• [What needs to be done] In the entries below, find each line with the word "agent" and return it.

• [Data extracts]

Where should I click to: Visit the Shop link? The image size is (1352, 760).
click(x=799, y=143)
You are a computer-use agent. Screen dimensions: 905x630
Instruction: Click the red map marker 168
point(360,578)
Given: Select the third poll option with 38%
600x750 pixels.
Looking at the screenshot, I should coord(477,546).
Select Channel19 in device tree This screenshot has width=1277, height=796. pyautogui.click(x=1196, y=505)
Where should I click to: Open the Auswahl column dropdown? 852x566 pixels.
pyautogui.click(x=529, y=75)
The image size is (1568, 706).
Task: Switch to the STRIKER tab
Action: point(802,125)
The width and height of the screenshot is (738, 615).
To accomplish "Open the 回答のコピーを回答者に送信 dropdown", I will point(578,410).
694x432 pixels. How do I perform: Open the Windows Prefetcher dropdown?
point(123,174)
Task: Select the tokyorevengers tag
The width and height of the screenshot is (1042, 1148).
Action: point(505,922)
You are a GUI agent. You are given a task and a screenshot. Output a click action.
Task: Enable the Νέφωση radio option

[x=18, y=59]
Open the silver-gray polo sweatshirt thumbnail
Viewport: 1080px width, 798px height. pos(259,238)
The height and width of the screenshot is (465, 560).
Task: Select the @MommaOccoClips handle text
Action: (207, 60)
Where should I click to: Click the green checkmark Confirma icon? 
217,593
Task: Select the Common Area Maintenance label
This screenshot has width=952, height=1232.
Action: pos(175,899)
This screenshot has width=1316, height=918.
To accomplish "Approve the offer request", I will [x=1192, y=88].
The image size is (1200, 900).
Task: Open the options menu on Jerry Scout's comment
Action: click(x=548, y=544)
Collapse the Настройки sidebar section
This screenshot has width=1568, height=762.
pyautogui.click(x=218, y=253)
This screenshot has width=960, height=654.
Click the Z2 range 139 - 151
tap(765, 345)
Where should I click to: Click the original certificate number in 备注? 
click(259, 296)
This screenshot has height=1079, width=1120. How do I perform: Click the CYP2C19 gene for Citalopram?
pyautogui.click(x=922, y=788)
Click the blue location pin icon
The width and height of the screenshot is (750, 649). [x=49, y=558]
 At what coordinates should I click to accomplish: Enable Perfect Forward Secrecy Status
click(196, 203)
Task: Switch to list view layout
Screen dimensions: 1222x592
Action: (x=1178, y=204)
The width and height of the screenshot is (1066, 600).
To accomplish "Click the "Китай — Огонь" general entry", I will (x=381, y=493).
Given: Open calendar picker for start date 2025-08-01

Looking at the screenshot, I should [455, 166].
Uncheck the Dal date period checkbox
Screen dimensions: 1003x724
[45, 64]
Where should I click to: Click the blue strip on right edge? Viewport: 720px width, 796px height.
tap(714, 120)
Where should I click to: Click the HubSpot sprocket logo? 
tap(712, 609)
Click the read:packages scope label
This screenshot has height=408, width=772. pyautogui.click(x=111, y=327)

• [Answer section]
You are a computer-use agent. Screen dimensions: 905x630
You are a GUI agent. You are given a task and a screenshot. Output a click action.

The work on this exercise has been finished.